La nuova "era" dello storage è targata Ibm

SISTEMI

Big Blue lancia una nuova famiglia di soluzioni in grado di ridisegnare architetture e operatività dei data center. Di Calvio: "Gestiamo la crescita riducendo le complessità e, quindi, i costi"

di Gian Carlo Lanzetti
Oggi a Milano Ibm ha presentato in anteprima mondiale una nuova piattaforma per lo storage. Una sfilza di nuovi prodotti hardware, con qualche integrazione di software che di fatto pongono nelle mani dei Cio la possibilità di ripensare architetture e operatività dei data center.
Per Paolo Degli Innocenti, VP systems & technology group Ibm Italia “negli ultimi trentanni le configurazioni dei data center non sono molto cambiate se si escludono gli interventi per accrescere la capacità di computing. Adesso ci sono le condizioni e le tecnologie per un rithinking e non a caso i DC sono nella lista delle priorità dei Cio".

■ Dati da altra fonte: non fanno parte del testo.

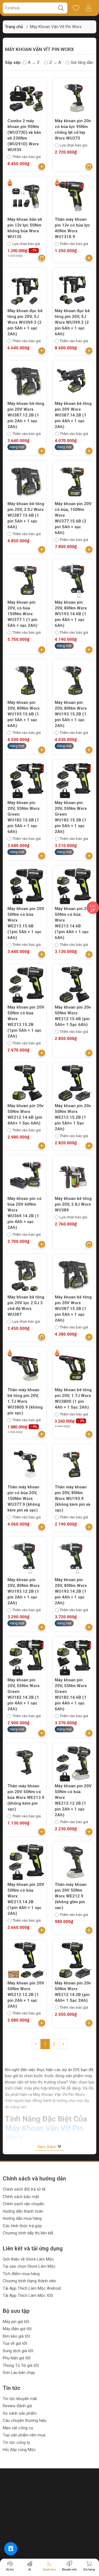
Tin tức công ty (16, 2442)
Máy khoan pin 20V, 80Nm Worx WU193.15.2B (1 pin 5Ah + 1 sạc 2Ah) (71, 714)
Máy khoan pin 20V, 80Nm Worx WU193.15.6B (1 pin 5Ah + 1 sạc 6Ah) (23, 714)
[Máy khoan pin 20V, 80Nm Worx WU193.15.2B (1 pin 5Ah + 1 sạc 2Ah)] (73, 679)
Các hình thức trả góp (22, 2225)
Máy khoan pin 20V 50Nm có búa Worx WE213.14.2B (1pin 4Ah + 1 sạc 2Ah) (25, 1899)
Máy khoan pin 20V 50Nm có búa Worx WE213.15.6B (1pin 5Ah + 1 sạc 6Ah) (25, 923)
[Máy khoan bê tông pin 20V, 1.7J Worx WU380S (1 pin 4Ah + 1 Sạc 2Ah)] (73, 1367)
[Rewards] (10, 2548)
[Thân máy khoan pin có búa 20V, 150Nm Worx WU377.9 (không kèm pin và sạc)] (25, 1464)
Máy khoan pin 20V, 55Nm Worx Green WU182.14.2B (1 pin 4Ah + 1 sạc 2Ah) (23, 1694)
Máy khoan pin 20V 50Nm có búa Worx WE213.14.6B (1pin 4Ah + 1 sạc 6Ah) (73, 923)
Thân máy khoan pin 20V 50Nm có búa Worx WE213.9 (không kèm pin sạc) (25, 1797)
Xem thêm (47, 2146)
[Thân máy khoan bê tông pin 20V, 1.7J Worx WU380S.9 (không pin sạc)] (25, 1367)
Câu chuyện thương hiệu (24, 2420)
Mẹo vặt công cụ (18, 2427)
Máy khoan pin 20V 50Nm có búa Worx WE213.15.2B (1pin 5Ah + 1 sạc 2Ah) (25, 1022)
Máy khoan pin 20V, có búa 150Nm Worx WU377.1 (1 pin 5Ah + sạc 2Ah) (22, 614)
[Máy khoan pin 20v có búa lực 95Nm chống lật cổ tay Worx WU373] (73, 98)
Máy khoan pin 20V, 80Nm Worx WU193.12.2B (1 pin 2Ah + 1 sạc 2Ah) (23, 1591)
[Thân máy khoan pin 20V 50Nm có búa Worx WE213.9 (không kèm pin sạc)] (25, 1763)
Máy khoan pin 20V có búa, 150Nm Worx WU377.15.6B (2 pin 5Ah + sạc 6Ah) (73, 518)
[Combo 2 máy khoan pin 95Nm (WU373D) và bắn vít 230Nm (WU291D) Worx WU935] (25, 98)
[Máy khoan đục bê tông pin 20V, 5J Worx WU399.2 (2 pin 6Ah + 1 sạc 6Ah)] (73, 288)
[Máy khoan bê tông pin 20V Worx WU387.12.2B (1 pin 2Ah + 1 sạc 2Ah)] (25, 381)
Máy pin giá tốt (16, 2321)
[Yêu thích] (76, 8)
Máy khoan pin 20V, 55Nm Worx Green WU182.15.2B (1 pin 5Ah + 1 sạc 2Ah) (71, 817)
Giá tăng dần (82, 62)
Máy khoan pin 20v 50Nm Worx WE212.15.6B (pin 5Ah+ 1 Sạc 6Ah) (73, 1016)
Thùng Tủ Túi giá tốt (21, 2365)
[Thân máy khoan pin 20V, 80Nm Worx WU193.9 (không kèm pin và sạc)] (73, 1464)
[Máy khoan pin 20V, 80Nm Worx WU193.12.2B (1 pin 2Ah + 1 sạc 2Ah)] (25, 1557)
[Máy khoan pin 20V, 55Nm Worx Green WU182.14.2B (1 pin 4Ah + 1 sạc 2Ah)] (25, 1657)
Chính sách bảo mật (21, 2196)
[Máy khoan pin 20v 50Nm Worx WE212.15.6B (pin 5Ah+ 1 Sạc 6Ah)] (73, 984)
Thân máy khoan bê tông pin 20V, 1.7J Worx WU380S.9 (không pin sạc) (25, 1401)
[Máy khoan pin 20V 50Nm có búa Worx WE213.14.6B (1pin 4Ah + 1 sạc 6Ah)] (73, 886)
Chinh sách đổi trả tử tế (24, 2189)
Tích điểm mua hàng (21, 2273)
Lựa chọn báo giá (73, 145)
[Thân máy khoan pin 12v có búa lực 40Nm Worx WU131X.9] (73, 196)
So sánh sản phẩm (20, 2413)
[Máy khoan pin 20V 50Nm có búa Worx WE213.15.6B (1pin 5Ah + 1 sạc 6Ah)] (25, 886)
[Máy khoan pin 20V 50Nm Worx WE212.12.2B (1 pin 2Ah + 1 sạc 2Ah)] (25, 1960)
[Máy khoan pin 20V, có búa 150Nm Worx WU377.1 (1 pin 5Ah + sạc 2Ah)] (25, 579)
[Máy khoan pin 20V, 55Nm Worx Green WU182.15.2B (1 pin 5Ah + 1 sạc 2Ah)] (73, 780)
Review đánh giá (17, 2405)
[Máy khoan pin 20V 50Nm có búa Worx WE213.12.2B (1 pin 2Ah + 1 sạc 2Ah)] (73, 1763)
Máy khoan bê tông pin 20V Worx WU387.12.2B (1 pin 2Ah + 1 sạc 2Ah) (25, 415)
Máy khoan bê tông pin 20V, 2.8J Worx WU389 (73, 1204)
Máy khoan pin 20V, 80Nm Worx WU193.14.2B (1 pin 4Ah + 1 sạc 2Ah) (71, 1591)
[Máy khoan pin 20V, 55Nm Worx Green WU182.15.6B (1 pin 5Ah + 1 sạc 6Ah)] (25, 780)
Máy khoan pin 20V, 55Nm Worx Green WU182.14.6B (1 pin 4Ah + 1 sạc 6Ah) (71, 1694)
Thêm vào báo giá (26, 157)
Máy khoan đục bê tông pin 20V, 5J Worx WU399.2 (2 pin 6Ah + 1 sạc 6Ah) (72, 322)
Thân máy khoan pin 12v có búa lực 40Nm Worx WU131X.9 (72, 228)
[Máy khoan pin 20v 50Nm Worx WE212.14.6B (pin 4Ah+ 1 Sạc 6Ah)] (25, 1083)
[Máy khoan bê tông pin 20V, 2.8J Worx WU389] (73, 1176)
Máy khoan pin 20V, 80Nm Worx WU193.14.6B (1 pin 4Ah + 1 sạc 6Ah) (71, 614)
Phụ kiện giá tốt (17, 2358)
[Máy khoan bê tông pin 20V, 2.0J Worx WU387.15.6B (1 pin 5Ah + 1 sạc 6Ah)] (25, 481)
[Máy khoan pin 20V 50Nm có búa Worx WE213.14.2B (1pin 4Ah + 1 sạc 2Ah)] (25, 1861)
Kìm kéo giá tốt (16, 2336)
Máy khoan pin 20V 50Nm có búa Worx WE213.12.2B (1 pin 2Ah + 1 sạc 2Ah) (73, 1800)
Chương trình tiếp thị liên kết (28, 2233)
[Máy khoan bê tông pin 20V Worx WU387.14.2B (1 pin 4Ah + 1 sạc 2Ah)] (73, 381)
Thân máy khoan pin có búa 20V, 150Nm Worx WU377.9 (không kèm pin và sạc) (23, 1499)
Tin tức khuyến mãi (20, 2398)
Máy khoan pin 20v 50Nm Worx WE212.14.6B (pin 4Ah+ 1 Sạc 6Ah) (25, 1114)
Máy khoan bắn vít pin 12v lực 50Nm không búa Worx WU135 (24, 228)
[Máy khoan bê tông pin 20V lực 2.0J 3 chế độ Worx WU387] (25, 1274)
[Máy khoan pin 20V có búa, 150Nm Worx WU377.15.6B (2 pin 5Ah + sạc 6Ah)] (73, 481)
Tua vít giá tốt (15, 2343)
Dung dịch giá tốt (18, 2350)
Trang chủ (14, 26)
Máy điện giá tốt (17, 2328)
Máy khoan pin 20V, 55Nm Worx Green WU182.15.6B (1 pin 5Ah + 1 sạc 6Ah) (23, 817)
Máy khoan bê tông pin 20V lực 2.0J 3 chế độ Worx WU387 (25, 1306)
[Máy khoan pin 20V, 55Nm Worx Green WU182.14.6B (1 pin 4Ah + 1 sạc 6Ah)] (73, 1657)
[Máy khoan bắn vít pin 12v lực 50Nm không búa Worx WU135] (25, 196)
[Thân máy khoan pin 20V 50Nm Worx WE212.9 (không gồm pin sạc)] (73, 1861)
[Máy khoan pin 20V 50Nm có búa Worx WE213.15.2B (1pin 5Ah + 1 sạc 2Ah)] (25, 984)
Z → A (55, 62)
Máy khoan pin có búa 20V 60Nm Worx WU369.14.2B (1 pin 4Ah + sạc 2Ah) (24, 1213)
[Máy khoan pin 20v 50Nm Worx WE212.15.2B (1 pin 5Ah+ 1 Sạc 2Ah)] (73, 1083)
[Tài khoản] (88, 8)
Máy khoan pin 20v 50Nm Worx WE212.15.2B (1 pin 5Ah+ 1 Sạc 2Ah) (73, 1117)
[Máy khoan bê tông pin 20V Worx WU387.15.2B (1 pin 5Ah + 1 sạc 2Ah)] (73, 1274)
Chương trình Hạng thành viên (29, 2280)
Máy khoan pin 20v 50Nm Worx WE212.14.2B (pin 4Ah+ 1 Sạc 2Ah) (73, 1992)
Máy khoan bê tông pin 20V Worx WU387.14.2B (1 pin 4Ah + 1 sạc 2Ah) (73, 415)
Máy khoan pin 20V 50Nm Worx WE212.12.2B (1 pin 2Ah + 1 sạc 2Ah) (25, 1995)
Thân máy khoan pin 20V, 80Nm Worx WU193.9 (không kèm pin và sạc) (72, 1499)
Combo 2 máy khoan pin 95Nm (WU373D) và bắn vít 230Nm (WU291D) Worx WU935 (24, 135)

Ci sono almeno tre ordini di ragioni che spingono in questa direzione. L’esplosione nei dati, misurabili ormai in petabytes, con il 90% dei dati di tipo destrutturato. La crescita nella complessità delle transazioni, integrate a loro volta con analytics in tempo reale. E la sicurezza, che va prevenuta con tutti mezzi. In altri termini i tradizionali carichi di lavoro stanno cambiando e i Cio sono più che mai pressati da sfide contingenti e urgenti. Due in particolari meritano evidenza.

Le analisi in tempo reale e l’utilizzo sempre più diffuso dei devices mobili per transazioni, ad esempio nel settore delle carte di credito. A queste istanze Ibm risponde oggi con una proposta sviluppata all’insegna della completezza e della modernità”. La risposta della società non si limita alla fornitura di soluzioni infrastrutturali ma comprende anche software pensato per la gestione e automazione dei data server, tra cui far salire dal 15% al 70% il grado di utilizzo dei server.

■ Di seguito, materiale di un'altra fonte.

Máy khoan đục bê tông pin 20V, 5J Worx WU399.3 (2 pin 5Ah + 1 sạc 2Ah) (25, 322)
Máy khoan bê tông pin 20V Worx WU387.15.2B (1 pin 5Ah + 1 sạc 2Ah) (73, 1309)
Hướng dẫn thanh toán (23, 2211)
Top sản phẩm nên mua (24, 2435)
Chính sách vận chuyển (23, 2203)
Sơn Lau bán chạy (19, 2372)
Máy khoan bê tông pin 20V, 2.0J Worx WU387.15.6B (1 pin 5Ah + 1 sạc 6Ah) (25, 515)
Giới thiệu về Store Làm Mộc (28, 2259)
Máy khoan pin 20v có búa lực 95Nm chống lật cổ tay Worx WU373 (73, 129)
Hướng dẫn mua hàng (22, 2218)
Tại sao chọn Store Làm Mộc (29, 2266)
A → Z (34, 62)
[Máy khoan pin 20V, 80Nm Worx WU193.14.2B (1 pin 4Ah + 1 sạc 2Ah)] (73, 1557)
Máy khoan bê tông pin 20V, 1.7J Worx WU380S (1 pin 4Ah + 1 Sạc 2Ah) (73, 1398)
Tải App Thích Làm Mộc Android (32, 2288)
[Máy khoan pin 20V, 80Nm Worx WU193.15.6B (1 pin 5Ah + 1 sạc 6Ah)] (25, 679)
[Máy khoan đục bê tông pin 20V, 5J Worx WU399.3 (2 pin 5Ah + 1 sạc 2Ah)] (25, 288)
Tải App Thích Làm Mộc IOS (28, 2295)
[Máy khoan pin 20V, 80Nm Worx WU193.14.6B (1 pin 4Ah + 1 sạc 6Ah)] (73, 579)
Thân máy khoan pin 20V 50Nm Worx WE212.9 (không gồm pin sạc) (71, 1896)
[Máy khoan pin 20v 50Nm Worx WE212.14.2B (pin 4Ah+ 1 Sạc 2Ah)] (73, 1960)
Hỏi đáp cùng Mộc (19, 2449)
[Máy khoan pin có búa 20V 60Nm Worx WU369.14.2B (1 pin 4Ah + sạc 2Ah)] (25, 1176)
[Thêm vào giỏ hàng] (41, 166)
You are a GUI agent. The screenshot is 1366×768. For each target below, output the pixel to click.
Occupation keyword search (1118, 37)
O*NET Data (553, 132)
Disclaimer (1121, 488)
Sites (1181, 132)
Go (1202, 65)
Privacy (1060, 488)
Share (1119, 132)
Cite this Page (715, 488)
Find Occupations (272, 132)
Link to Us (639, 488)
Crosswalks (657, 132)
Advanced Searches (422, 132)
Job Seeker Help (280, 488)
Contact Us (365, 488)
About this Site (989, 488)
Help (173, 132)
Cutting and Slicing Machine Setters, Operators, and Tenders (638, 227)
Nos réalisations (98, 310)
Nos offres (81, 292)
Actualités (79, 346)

“Non esiste – aggiunge ancora il manager di Ibm - una piattaforma per tutte le esigenze ma piattaforme specifiche e ottimizzate per le differenti tipologie di impieghi". Dopo i Power Systems in febbraio, i System x in marzo, lo zEnterprise in luglio, ottobre è il mese dei sistemi di storage.
“Oggi abbiamo annunciato la linea di offering storage più completa mai presentata sul mercato, che brilla per una serie di motivi, tra cui molto importante una stretta integrazione tra server e storage, di cui si sentiva molto il bisogno”.

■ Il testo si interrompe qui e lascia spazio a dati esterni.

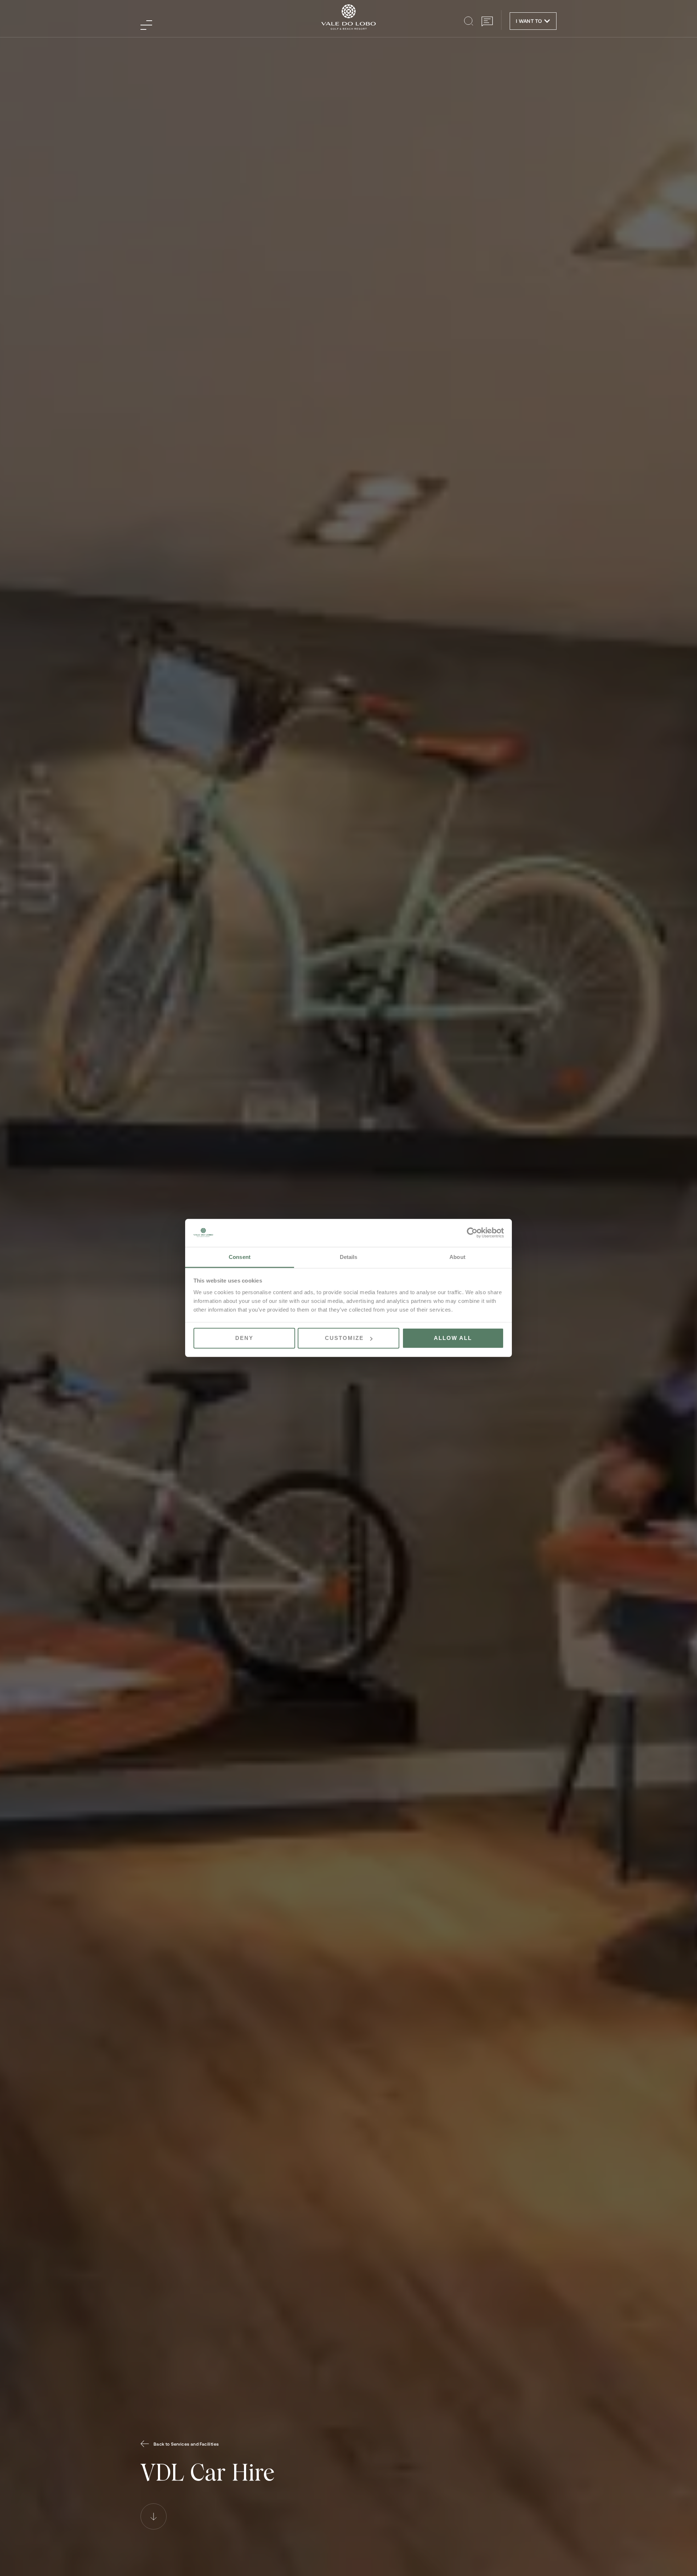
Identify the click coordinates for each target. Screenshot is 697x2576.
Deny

Gli annunci odierni, ha puntualizzato Giovanni Calvio, storage paltform manager Ibm Italia, affrontano e risolvono un paradigma assai critico: gestire la crescita delle informazioni riducendo la complessità e quindi i costi. Come? Ricorrendo a tutti gli strumenti offerti dalle ultime innovazioni tecnologiche: data compression, data deduplication, automated tiering (spostare i dati allo storage più adeguato) e la virtualizzazione. Con uno dei nuovi prodotti, il sistema DS8800, Ibm garantisce un risparmio su tre anni di circa 112mila dollari negli Stati Uniti (di più in Italia dove l’energia costa maggiormente) a fronte di un investimento stimabile in mezzo milione di dollari.